Start of Dataset content

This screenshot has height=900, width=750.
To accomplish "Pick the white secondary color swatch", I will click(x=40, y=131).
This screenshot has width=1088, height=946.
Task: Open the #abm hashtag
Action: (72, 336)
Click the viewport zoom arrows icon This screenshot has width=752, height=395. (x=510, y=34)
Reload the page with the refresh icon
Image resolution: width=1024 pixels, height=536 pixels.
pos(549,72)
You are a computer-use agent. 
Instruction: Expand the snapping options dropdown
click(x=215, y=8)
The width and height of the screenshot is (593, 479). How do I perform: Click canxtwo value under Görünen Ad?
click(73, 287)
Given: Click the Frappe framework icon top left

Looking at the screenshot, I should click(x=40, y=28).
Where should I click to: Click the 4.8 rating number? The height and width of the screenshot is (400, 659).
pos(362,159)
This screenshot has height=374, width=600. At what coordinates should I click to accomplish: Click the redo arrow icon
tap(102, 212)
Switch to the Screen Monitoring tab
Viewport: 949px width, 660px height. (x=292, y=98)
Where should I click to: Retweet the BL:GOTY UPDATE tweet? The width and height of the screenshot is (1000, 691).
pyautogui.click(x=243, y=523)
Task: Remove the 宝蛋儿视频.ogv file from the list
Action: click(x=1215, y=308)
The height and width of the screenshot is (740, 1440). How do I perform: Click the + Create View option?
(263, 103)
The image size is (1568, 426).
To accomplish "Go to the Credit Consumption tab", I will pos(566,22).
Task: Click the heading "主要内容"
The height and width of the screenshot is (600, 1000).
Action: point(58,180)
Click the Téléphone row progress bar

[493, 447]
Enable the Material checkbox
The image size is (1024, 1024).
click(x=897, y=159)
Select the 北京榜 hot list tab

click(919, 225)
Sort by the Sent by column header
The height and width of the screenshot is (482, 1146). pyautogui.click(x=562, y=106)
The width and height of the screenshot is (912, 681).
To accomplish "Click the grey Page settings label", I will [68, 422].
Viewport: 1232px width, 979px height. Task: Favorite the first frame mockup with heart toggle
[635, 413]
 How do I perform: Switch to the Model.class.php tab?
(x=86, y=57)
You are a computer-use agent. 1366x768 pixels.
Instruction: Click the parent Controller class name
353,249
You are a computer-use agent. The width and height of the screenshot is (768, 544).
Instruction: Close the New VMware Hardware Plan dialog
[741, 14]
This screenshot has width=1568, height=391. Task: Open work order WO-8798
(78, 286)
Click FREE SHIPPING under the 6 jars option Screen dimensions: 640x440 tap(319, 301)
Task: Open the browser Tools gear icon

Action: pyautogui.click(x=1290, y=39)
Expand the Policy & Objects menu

End of Dataset content

- Exercise aim
Transcription of all the material must be exact.

- Worked solution
This screenshot has height=900, width=750.
To accomplish "Pick the white secondary color swatch", I will click(x=40, y=131).
This screenshot has width=1088, height=946.
Task: Open the #abm hashtag
Action: (72, 336)
Click the viewport zoom arrows icon This screenshot has width=752, height=395. (x=510, y=34)
Reload the page with the refresh icon
Image resolution: width=1024 pixels, height=536 pixels.
pos(549,72)
You are a computer-use agent. 
Instruction: Expand the snapping options dropdown
click(x=215, y=8)
The width and height of the screenshot is (593, 479). How do I perform: Click canxtwo value under Görünen Ad?
click(73, 287)
Given: Click the Frappe framework icon top left

Looking at the screenshot, I should click(x=40, y=28).
Where should I click to: Click the 4.8 rating number? The height and width of the screenshot is (400, 659).
pos(362,159)
This screenshot has height=374, width=600. At what coordinates should I click to accomplish: Click the redo arrow icon
tap(102, 212)
Switch to the Screen Monitoring tab
Viewport: 949px width, 660px height. (x=292, y=98)
Where should I click to: Retweet the BL:GOTY UPDATE tweet? The width and height of the screenshot is (1000, 691).
pyautogui.click(x=243, y=523)
Task: Remove the 宝蛋儿视频.ogv file from the list
Action: click(x=1215, y=308)
The height and width of the screenshot is (740, 1440). How do I perform: Click the + Create View option?
(263, 103)
The image size is (1568, 426).
To accomplish "Go to the Credit Consumption tab", I will pos(566,22).
Task: Click the heading "主要内容"
The height and width of the screenshot is (600, 1000).
Action: point(58,180)
Click the Téléphone row progress bar

[493, 447]
Enable the Material checkbox
The image size is (1024, 1024).
click(x=897, y=159)
Select the 北京榜 hot list tab

click(919, 225)
Sort by the Sent by column header
The height and width of the screenshot is (482, 1146). pyautogui.click(x=562, y=106)
The width and height of the screenshot is (912, 681).
To accomplish "Click the grey Page settings label", I will [68, 422].
Viewport: 1232px width, 979px height. Task: Favorite the first frame mockup with heart toggle
[635, 413]
 How do I perform: Switch to the Model.class.php tab?
(x=86, y=57)
You are a computer-use agent. 1366x768 pixels.
Instruction: Click the parent Controller class name
353,249
You are a computer-use agent. The width and height of the screenshot is (768, 544).
Instruction: Close the New VMware Hardware Plan dialog
[741, 14]
This screenshot has width=1568, height=391. Task: Open work order WO-8798
(78, 286)
Click FREE SHIPPING under the 6 jars option Screen dimensions: 640x440 tap(319, 301)
Task: Open the browser Tools gear icon

Action: pyautogui.click(x=1290, y=39)
Expand the Policy & Objects menu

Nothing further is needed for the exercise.